Several recent studies have begun to take advantage of the high spatial resolution, high temporal resolution and high signal-to-noise ratio of signals recorded directly from the brain [electrocorticography (ECoG)]. Several studies used ECoG to investigate the temporal and spatial dynamics of speech perception (Canolty et al., 2007;Kubanek et al., 2013). Other studies highlighted the differences between receptive and expressive speech areas (Towle et al., 2008; Fukuda et al., 2010). Further insights into the isolated repetition of phoneme and words has been provided in Leuthardt et al. (2011b); Pei et al. (2011b). Pasley et al. (2012) showed that auditory features of perceived speech could be reconstructed from brain signals. In a study with a completely paralyzed subject,Guenther et al. (2009) showed that brain signals from speech-related regions could be used to synthesize vowel formants. Following up on these results, Martin et al. (2014) decoded spectrotemporal features of overt and covert speech from ECoG recordings. Evidence for a neural representation of phones and phonetic features during speech perception was provided in Chang et al. (2010) and Mesgarani et al. (2014), but these studies did not investigate continuous speech production. Other studies investigated the dynamics of the general speech production process (Crone et al., 2001a,b). A large number of studies have classified isolated aspects of speech processes for communication with or control of computers.
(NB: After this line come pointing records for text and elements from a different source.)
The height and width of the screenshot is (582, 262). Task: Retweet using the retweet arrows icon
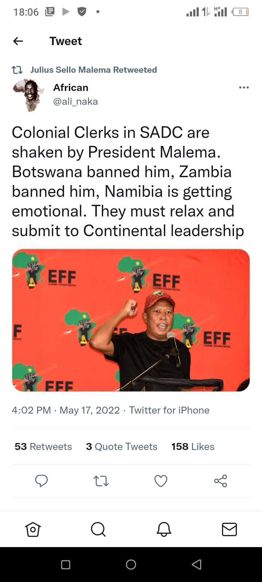pos(101,481)
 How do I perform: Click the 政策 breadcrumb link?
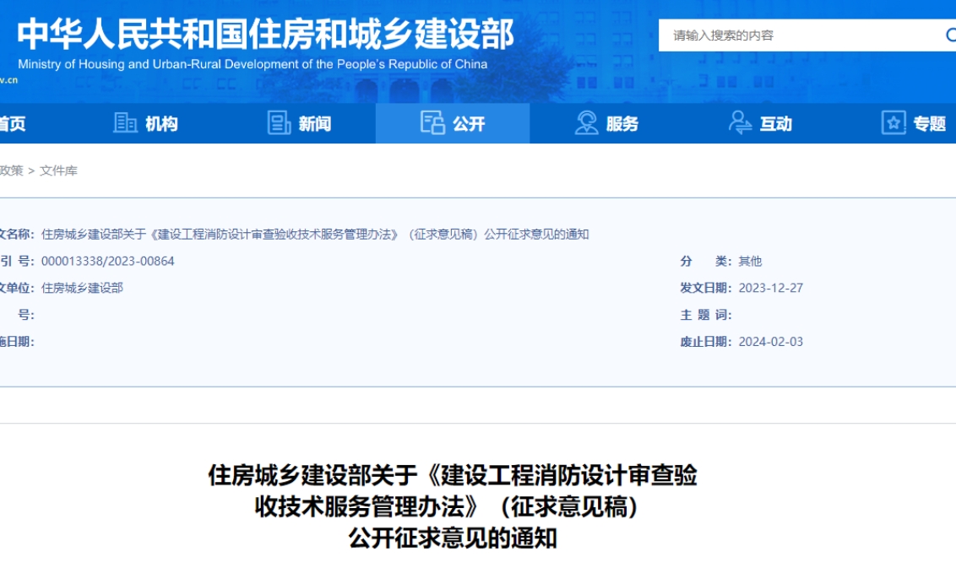[x=11, y=170]
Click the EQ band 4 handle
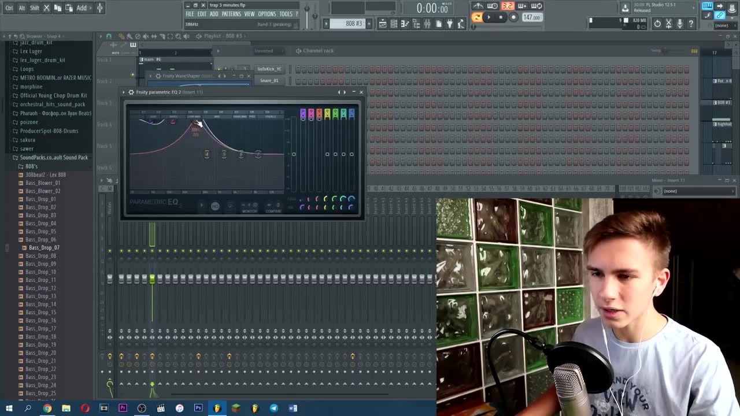 point(206,154)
Deng et al. (2010) decoded three different rhythms of imagined syllables. Neural activity during the production of isolated phones was used to control a one-dimensional cursor accurately (Leuthardt et al., 2011a). Formisano et al. (2008) decoded isolated phones using functional magnetic resonance imaging (fMRI). Vowels and consonants were successfully discriminated in limited pairings in Pei et al. (2011a). Blakely et al. (2008) showed robust classification of four different phonemes. Other ECoG studies classified syllables (Bouchard and Chang, 2014) or a limited set of words (Kellis et al., 2010). Extending this idea, the imagined production of isolated phones was classified in Brumberg et al. (2011). Recently,Mugler et al. (2014b) demonstrated the classification of a full set of phones within manually segmented boundaries during isolated word production.
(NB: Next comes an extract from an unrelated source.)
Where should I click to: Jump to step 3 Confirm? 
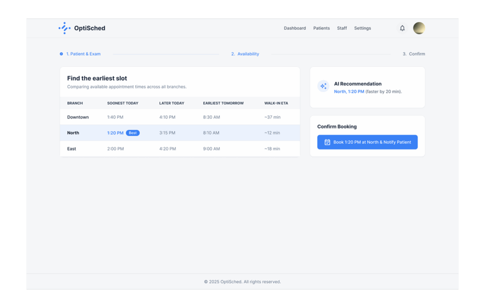coord(413,54)
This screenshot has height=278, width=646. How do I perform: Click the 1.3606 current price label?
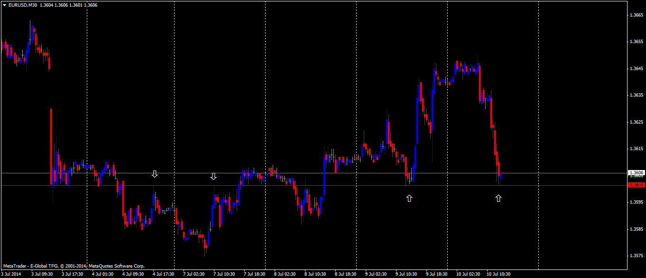click(636, 173)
To make use of these promising results for BCIs based on continuous speech processes, the analysis and decoding of isolated aspects of speech production has to be extended to continuous and fluent speech processes. While relying on isolated phoneme or words for communication with interfaces would improve current BCIs drastically, communication would still not be as natural and intuitive as continuous speech. Furthermore, to process the content of the spoken phrases, a textual representation had to be extracted instead of a reconstructed as acoustic feature. In our present studies, we addressed these issues by analyzing and decoding brain signals during continuously produced overt speech. This enables us to reconstruct continuous speech into a sequence of words in textual form, which is a necessary step toward human-computer communication using the full repertoire of imagined (inner monologue )speech most effectively . We refer to our procedure that implements this process as Brain-to-Text. Brain-to-Text implements and combines understanding from neuroscience and neurophysiology (suggesting the locations and brain signal features that should be utilized), linguistics (phone and language model concepts), and statistical signal processing and machine learning. Our results suggest that the brain encodes a repertoire of phonetic representations that can be decoded continuously during speech production. At the same time, the neural pathways represented within our model offer a glimpse into the complex dynamics of the brain's fundamental building blocks during speech production.
A phoneme /ˈfoʊniːm/ is all the phones that share the same signifier for a particular language's phonology. If the exchange of one phone in a word for another gives a new word with a different meaning, then the two phones belong to different phonemes. The difference in meaning between the English words kill and kiss is a result of the exchange of thephoneme /l/ for the phoneme /s/.